Потом я начал осматривать в закутках то, что считалось, вероятно, вспомогательным, эскизным и стояло или лежало где попало. И вот у самых дверей, на полке за ведрами и шваброй, за рукомойником, среди черепков и случайных поделок, давно забытых и покрытых замшелой пылью, я увидел две руки. Две кисти женских рук, вылепленных из тонированного гипса на тонюсенькой, как кленовой лист, пластинке. Я уже давно был утомлен, собирался уходить, но вся усталость сразу прошла. Руки! Чьи же это руки? Одна — это было видно сразу — пожилой женщины. Пальцы расслаблены, тон гипса такой мягкий, что казалось, они просвечивают. А по этому расслабленному прикосновению к кленовому листу, по чуть набухшим жилкам, по немного морщинистой коже, по какой-то легкой трепетности рука казалась живой. Я представил себе женщину, у которой могли быть такие руки: она растила детей, эти пальцы передавали им и материнскую ласку, и тепло души, и бесконечную тревогу, и радость сердца. Мне даже подумалось, что она могла быть музыкантшей... И если нас трогали в жизни мелодии Чайковского, Шопена, Грига, если мы постигали с глубиной музыки дух их гениев, то только благодаря таким пальцам. Хотелось припасть к ним щекой.

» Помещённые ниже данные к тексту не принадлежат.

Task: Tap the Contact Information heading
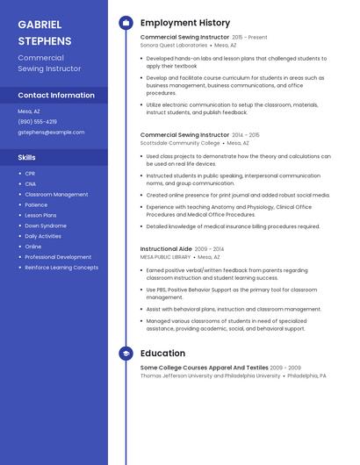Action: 56,95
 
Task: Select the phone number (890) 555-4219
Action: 37,122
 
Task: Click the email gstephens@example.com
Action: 51,132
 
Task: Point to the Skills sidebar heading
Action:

А другая кисть — совсем молодой женщины. Когда мы любили, когда сами искали любви, когда томились наши сердца — так это по ним, по прикосновению этих рук. Когда мы целовали, так целовали только эти пальцы, вот такие прозрачно-розовые, нежно-ласковые и всегда податливые. И всегда сильные, потому что это они и несут нашу мечту, и утешают в минуты неудач или отчаяния, и делают нас мужественными. Все в них, в этих руках: доброта сердца и влюбленность в мир, в людей, в завтрашний день. С ними, с этими руками, нам ничего не страшно, мы считаем себя счастливыми, если с ними проходим весь свой путь до конца.
Кто она, та женщина, что так щедро подарила искусству свои руки? Мне казалось, что я ее вижу и не могу отойти от нее...
Наверно, солнце склонилось к закату, в мастерской стало меньше света, начали блекнуть краски. Мы посидели с Азгуром на табуретках; мне было трудно говорить — я еще весь был во власти впечатлений.
Как после длительного путешествия, хотелось разобраться, чем обогатило оно меня. Азгур помылся, стал переодеваться. Я еще раз обошел всю мастерскую, и — нет, меня манили к себе те руки. Я снова остановился возле них...
— Ну пойдем,— позвал Азгур.
— Идем.
В сквере, который от мастерской тянулся по всей Восточной улице, мы сели на скамейку. Осень уже тронула листья — золотистые, желтые, кое-где темно-красные, они чуть трепетали в кронах, медленно падали на землю. День тихий, спокойный, слегка веет прохладой.
Азгур снял и положил на колени свою темно-серую шляпу. В просветы между кустов сирени, низко подстриженных бордюров из жасмина нам видна была часть бывшего пригорода, застроенная новыми домами с красными крышами и антеннами на них. Растет и растет наш Минск.
Азгур вспомнил, как вернулся сюда после войны в солдатских сапогах, на еще не остывшие пепелища. Как увидел пустую мастерскую с выбитыми окнами, поломанными дверьми; по ней гулял ветер, летали воробьи, на полу валялись осколки бюста Змитрока Бядули. Меня удивило, как мог Азгур говорить об этом спокойно.
— А помнишь, Заир, Койдановский тракт? — спросил я.— Наши споры и твои планы?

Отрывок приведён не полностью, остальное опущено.